Toward the end of the piece, Lyons speaks with Chris Hondros, a photographer  who has been to Iraq thirteen times.  I thought the following anecdote of Hondros’s was very telling—but of what, I should be able to say but can’t.  Of our saturation with images (an observation made so often is it now just cliche)?  Our ability always to click away from anything and on to something else?  How an image itself may not be enough, but must be answered by something in the culture, a willingness to see that there may have been in Vietnam and isn’t now?  Vietnam was the first war to take place in people’s living rooms–this is the phrase we learn in high-school history.  So now, if all wars are “in our living rooms” (and yet of course, farther from them than we can imagine), what?
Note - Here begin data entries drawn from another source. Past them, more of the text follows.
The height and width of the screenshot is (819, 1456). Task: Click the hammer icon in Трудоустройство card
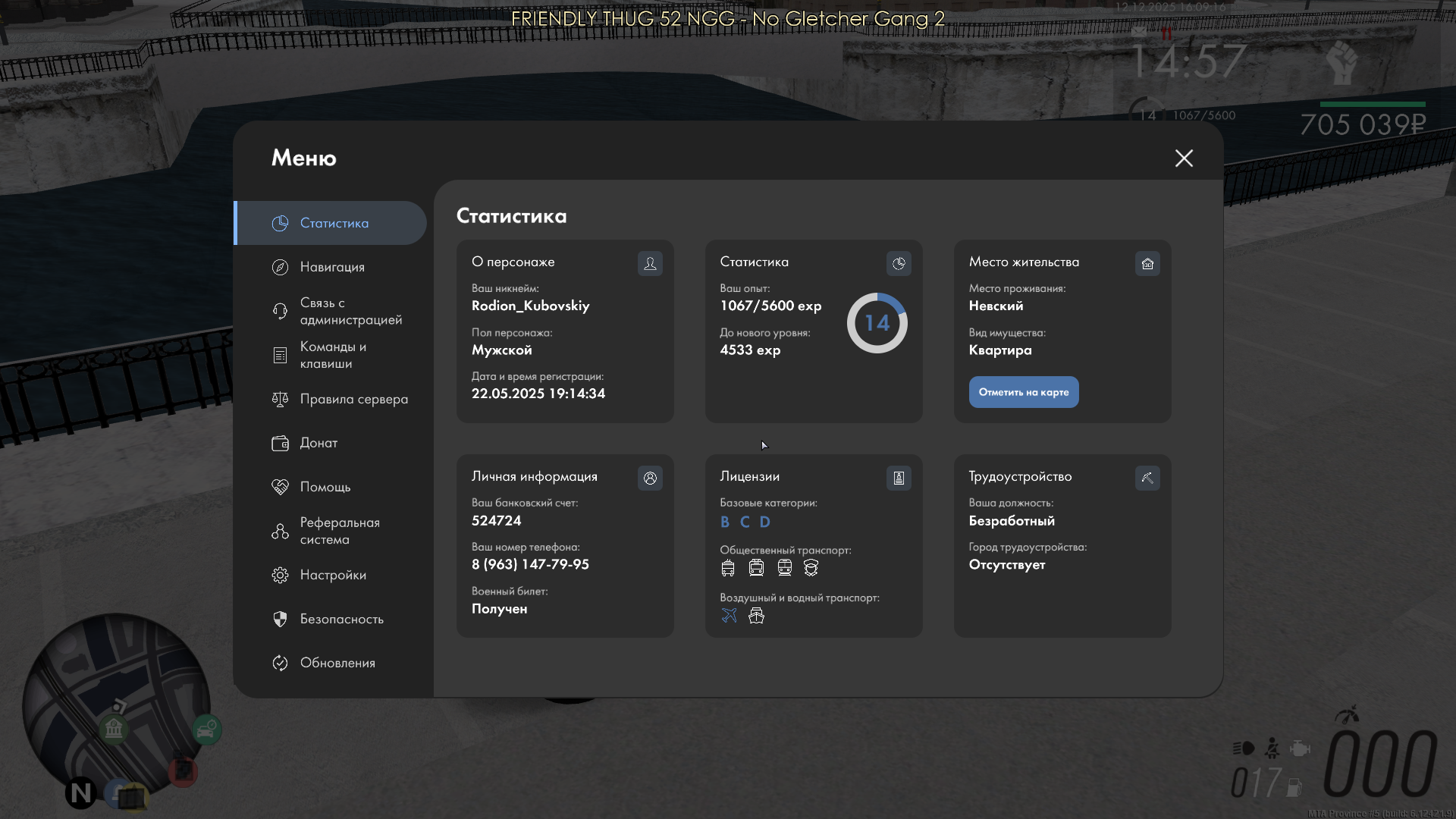coord(1147,478)
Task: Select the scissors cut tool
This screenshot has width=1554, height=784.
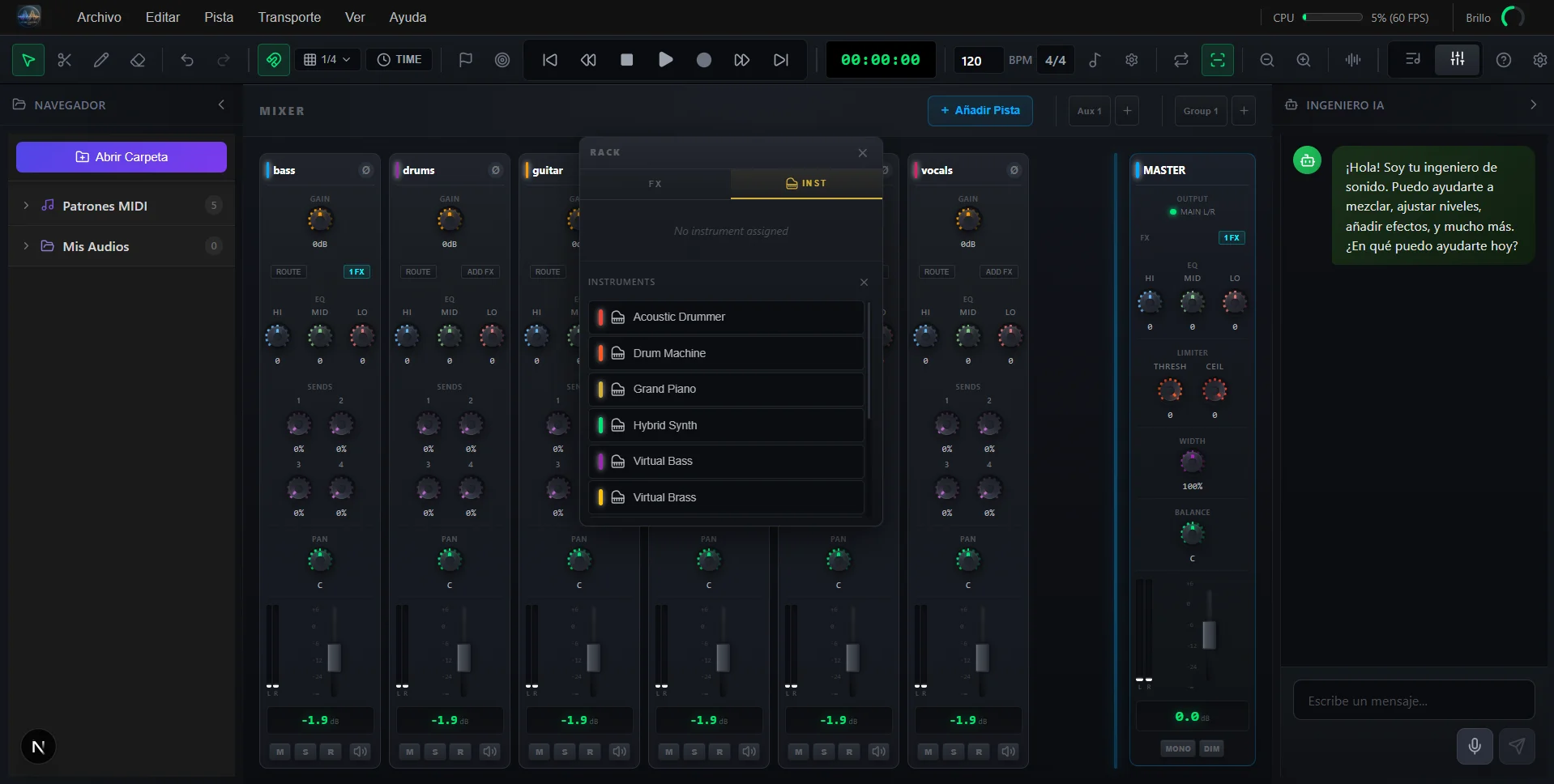Action: pyautogui.click(x=65, y=60)
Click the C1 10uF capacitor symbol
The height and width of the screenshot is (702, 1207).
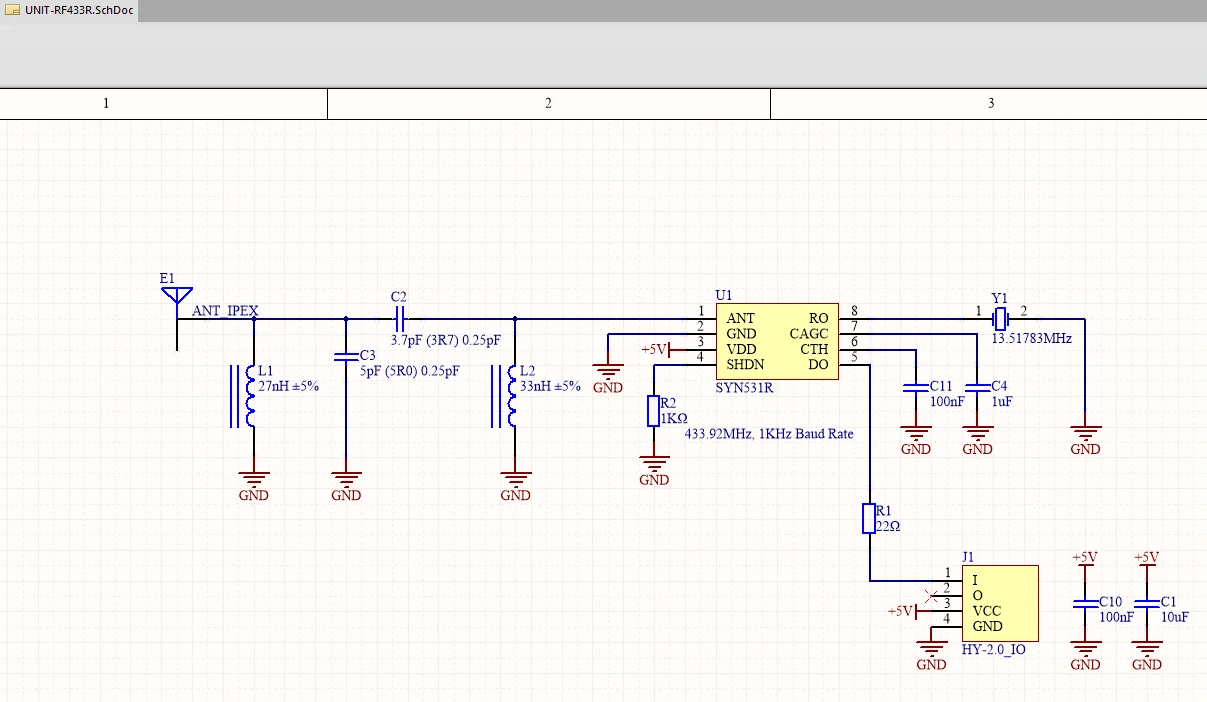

[Hondros] took one photograph, he said, that reminds people of Adams. “It’s a picture of a little girl. It was after a checkpoint shooting with U.S. soldiers. They shot up a car coming toward them, and it turned out it was just an Iraqi family. They killed the parents, who were in the front seat, and the children in the back survived.” Hondros’s picture shows the girl, one of the survivors, crouching at the feet of an American soldier and holding out her hands, which are covered with blood. “It ran all over the world,” he said. “I got a lot of e-mails—‘This picture is going to stop the war, just like Eddie Adams’s picture.’ This was in January, 2005. And that didn’t happen.”